### Extrait du document:
Le rapport du Comité a été présenté par un représentant de la Direction de la sécurité sociale (DSS) lors d'une réunion du « comité de pilotage de l'AME » associant les administrations de l'État et celles des organismes de la sécurité sociale – à laquelle les rapporteurs n'ont pas été conviés ! Cette réunion permet d'apporter les éléments d'information qui suivent, concernant les autres conclusions du rapport.

S'agissant de la proposition d'aménager une visite de prévention à tout nouveau bénéficiaire de l'AME, les résultats de l'expérimentation, d'ailleurs limitée à trois centres de santé, sont en cours d'analyse ; il n'est toutefois pas certain que le public qui en bénéficie effectivement soit le plus précaire.

Les administrations travaillent à la rédaction d'un arrêté qui prolongerait la conservation des données issues de la base de l'assurance maladie dénommée Erasme ; cette mesure se heurterait cependant aux réticences de la Commission nationale de l'informatique et des libertés (Cnil).

Concernant l'amélioration nécessaire de la connaissance de l'état sanitaire des bénéficiaires de l'AME, une récente étude publiée par le Bulletin épidémiologique hebdomadaire de l'Institut national de veille sanitaire (INVS) fait un nouveau point sur la santé des migrants.

Pour ce qui est de la gestion, la Cnam développe actuellement un nouvel outil, en cours d'expérimentation dans certaines caisses ; le suivi restera effectué sur une base régionale en utilisant les données relatives aux refus d'admission.

Des représentants du bureau de la DSS ont effectué une mission en Guyane afin de mesurer les difficultés spécifiques à ce département – longueur de l'instruction des dossiers et pourcentage élevé de bénéficiaires de l'AME, notamment. Ce document ne nous a pas été communiqué.

Pour procéder à la budgétisation la plus précise possible des besoins de l'année n+1 en loi de finances initiale (LFI), la Cnam effectue depuis le mois de juillet dernier un rapport mensuel, et non plus seulement trimestriel, des dépenses.

Le nombre de bénéficiaires de l'AME en 2011 semble avoir diminué par rapport à 2010, du fait notamment que les associations ne peuvent plus instruire les demandes.

### Données fournies:
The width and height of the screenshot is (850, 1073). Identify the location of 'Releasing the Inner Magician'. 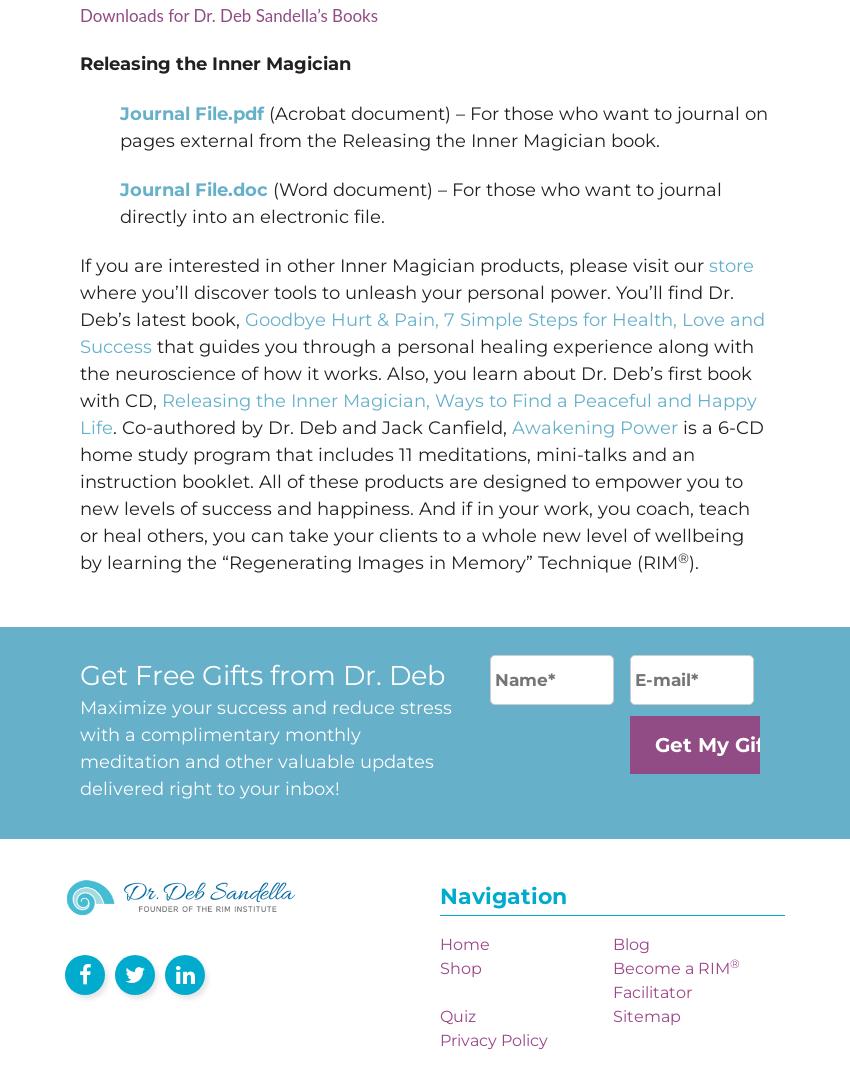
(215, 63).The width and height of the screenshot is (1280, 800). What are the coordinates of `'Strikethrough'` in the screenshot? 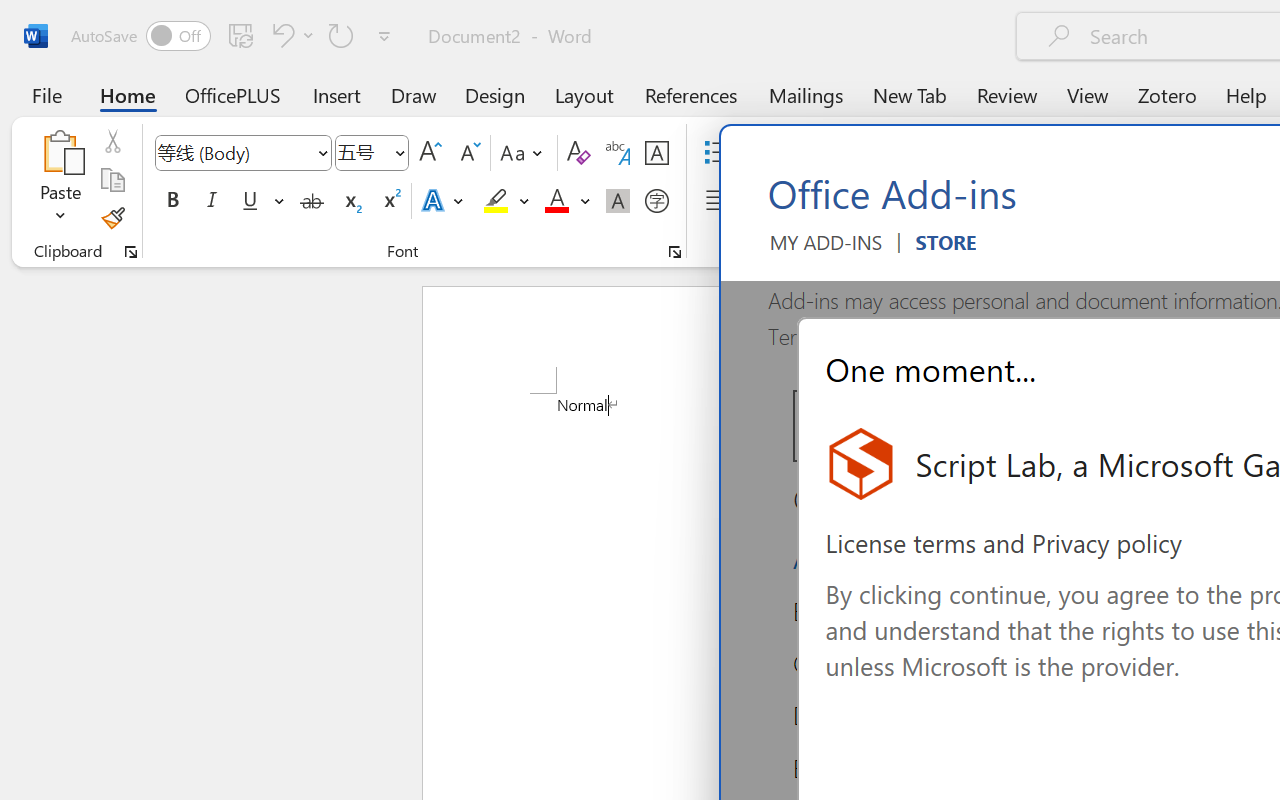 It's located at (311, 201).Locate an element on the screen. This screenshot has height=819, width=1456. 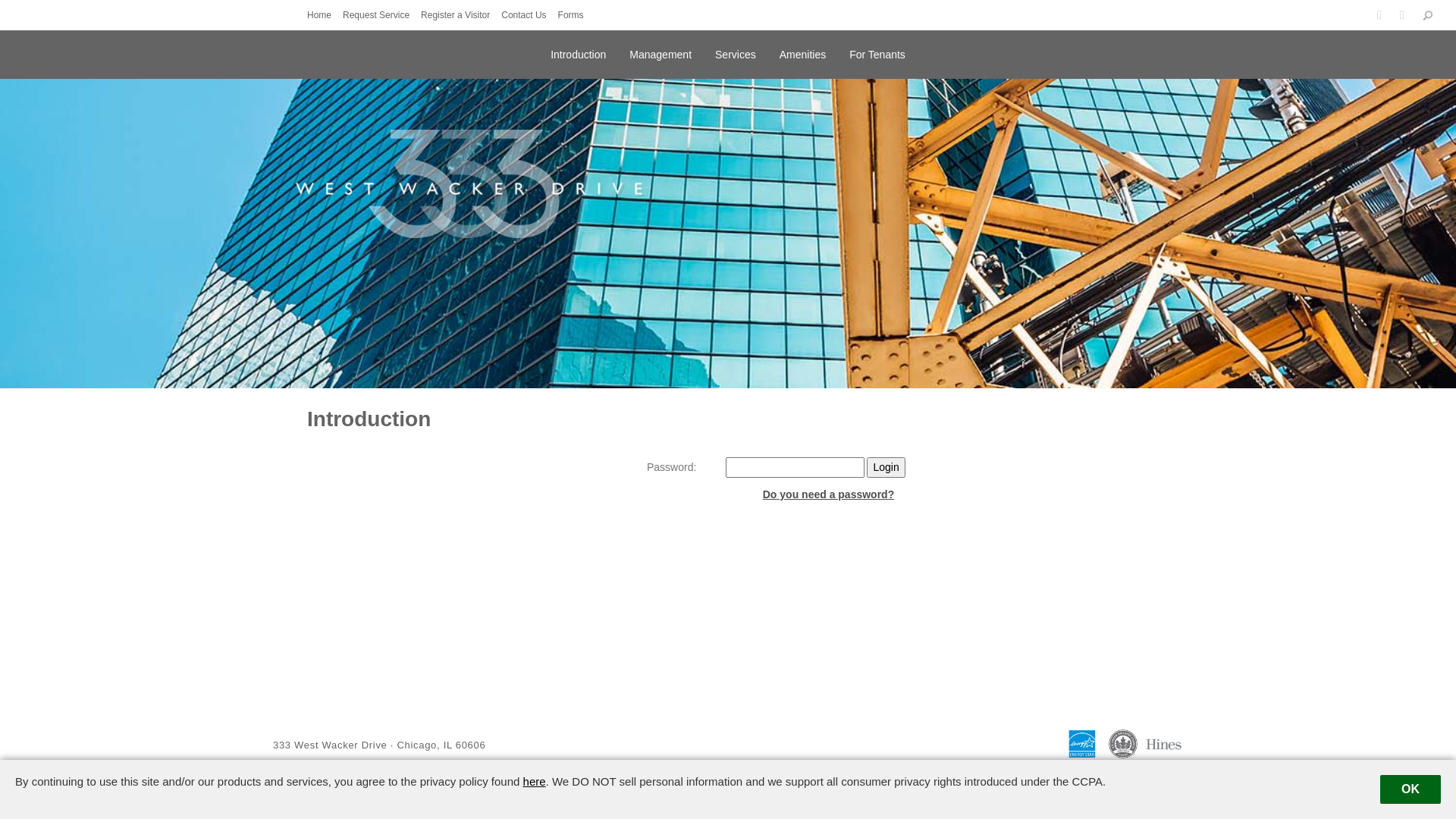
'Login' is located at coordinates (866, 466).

### Travail attendu:
Poursuivez l'extrait consacré à l'AME en reprenant juste après sa dernière phrase.

### Zone de réponse:
Le collectif de fin d'année 2011 a permis une ouverture supplémentaire de crédits de 35 millions destinée au financement de l'AME. Malgré la revalorisation de la dotation initiale – 588 millions en LFI pour 2011 contre 535 millions pour 2010 –, la dotation au titre de l'exercice 2011 s'est encore révélée insuffisante. Ce phénomène, dont l'ampleur a certes été significativement réduite, rend d'autant plus nécessaire nos recommandations d'une budgétisation la plus précise possible des besoins en LFI. Selon le rapport spécial sur les moyens de la mission « Santé » pour 2012, la croissance des dépenses ralentit : après avoir atteint 13,3 % en 2009, elle n'a plus été que de 7,5 % en 2010 et de 2 % en 2011.

Les prévisions pour 2012 sont fondées sur une dépense totale de 601 millions minorée, d'une part, des économies attendues de la réforme de la tarification et, d'autre part, du produit d'autres mesures à la portée plus réduite, soit une dépense estimée en définitive à 548 millions.

S'agissant d'un domaine aussi crucial, épineux et sujet à polémique, nous ne pourrons faire autrement qu'insister auprès du Gouvernement pour qu'il prenne en compte nos travaux d'évaluation et de contrôle et réponde aux demandes que nous présentons dans le cadre de ce suivi. En l'occurrence, il ne s'est pas montré à la hauteur de ses compétences et de ses responsabilités. Au cours des prochaines législatures, il faudra nous employer à obtenir plus de résultats.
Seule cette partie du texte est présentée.